(Text shown)
Taken as a paradigmatic analysis rather than a historiographic critique, what Wynter details is a repetition principle of anti-Blackness from one conception of being Human as Man to another. But what makes Wynter’s analysis so central for our Afropessimist reading is that her paradigmatic analysis of the anti-Black world attends to the differences that mark the onto-ethico-epistemic regime of truth while simultaneously locating its anti-Black core. For though times have changed, what has remained the same is that the world still auto-institutes itself, its reproductive logics, its “gestational language” (Hartman 2016, 166) in accordance to a logic that “‘in effect,’ results in those who come to claim ‘normal’ human status doing so ‘by distancing themselves from the group that is still made to occupy the nadir, ‘nigger’ rung of being human within the terms of our present ethnoclass” (Wynter 2003, 261). This anti/ante-original event, this replayed and reverbed occasion of natal alienation, this born-reborn-generated-regenerated science, is the onto-ethico-epistemic scene of what we shall call “primitive accreditation.” As Marx writes,

 

This primitive accumulation plays in Political Economy about the same part as original sin in theology. Adam bit the apple, and thereupon sin fell on the human race. Its origin is supposed to be explained when it is told as an anecdote of the past. In times long gone by there were two sorts of people; one, the diligent, intelligent, and, above all, frugal elite; the other, lazy rascals, spending their substance, and more, in riotous living. The legend of theological original sin tells us certainly how man came to be condemned to eat his bread in the sweat of his brow; but the history of economic original sin reveals to us that there are people to whom this is by no means essential….Thus it came to pass that the former sort accumulated wealth, and the latter sort had at last nothing to sell except their own skins. (2013, 501)

(Dataset rows)
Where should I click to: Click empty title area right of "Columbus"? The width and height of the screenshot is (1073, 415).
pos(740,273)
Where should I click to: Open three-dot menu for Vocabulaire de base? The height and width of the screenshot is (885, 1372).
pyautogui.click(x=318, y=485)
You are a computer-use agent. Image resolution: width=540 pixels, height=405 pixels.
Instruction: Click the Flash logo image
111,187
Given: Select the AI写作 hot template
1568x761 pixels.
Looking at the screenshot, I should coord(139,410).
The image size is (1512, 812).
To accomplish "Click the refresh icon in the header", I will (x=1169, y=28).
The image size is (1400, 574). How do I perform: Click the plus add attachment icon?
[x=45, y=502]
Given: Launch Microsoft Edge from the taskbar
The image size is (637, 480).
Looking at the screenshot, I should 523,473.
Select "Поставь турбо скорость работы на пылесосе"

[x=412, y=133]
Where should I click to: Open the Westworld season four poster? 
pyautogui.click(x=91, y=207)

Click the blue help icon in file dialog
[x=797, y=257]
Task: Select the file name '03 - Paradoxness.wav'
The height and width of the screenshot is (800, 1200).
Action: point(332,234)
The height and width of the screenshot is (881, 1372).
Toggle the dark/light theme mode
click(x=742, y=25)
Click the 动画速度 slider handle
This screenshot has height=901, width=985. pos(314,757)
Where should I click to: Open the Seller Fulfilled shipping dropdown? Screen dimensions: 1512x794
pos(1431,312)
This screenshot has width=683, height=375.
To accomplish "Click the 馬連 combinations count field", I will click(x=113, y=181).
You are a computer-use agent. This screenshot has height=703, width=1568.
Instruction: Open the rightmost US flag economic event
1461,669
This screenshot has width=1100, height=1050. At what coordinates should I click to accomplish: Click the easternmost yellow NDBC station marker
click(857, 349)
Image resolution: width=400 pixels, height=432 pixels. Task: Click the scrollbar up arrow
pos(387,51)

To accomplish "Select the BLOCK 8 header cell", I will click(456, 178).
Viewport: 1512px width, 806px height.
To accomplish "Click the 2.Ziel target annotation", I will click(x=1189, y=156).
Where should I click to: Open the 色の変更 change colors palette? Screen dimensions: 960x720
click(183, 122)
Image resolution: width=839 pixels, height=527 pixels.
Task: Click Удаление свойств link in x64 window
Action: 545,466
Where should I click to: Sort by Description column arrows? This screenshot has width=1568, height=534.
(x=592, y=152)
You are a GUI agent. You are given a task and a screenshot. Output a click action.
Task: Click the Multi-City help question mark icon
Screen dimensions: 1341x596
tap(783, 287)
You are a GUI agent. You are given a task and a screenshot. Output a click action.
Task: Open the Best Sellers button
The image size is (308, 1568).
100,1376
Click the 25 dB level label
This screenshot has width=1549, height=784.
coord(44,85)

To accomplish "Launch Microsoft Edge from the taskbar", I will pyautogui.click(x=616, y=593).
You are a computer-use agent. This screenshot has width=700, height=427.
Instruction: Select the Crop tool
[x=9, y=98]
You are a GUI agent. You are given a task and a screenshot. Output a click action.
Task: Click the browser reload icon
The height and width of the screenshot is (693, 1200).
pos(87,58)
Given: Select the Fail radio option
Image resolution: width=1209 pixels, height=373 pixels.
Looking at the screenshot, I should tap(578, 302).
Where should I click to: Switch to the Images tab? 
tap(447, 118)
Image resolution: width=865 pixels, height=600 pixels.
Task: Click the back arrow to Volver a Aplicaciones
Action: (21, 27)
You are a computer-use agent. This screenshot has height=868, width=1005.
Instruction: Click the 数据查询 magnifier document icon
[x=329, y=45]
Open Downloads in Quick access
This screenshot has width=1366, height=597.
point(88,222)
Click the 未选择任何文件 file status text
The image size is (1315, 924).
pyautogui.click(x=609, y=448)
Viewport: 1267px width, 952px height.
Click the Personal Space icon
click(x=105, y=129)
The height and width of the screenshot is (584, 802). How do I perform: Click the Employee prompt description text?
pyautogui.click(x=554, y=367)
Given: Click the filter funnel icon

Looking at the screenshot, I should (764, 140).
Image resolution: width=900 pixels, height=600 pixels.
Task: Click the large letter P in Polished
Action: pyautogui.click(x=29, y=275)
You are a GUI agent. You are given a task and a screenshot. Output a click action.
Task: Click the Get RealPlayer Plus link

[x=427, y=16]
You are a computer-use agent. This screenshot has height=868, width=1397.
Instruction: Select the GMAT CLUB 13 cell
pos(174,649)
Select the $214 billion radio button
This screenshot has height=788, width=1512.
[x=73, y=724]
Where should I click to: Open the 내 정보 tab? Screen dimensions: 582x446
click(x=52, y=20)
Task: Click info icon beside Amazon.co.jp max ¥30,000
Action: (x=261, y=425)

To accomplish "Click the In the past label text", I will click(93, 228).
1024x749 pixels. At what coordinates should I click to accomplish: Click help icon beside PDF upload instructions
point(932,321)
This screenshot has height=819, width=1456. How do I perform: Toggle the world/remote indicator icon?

(Aim) Reproduce word for word the stretch of the passage on anti-Blackness and primitive accumulation from "This primitive accumulation" through "skins. (2013, 501)".

(Problem solution)
This primitive accumulation plays in Political Economy about the same part as original sin in theology. Adam bit the apple, and thereupon sin fell on the human race. Its origin is supposed to be explained when it is told as an anecdote of the past. In times long gone by there were two sorts of people; one, the diligent, intelligent, and, above all, frugal elite; the other, lazy rascals, spending their substance, and more, in riotous living. The legend of theological original sin tells us certainly how man came to be condemned to eat his bread in the sweat of his brow; but the history of economic original sin reveals to us that there are people to whom this is by no means essential….Thus it came to pass that the former sort accumulated wealth, and the latter sort had at last nothing to sell except their own skins. (2013, 501)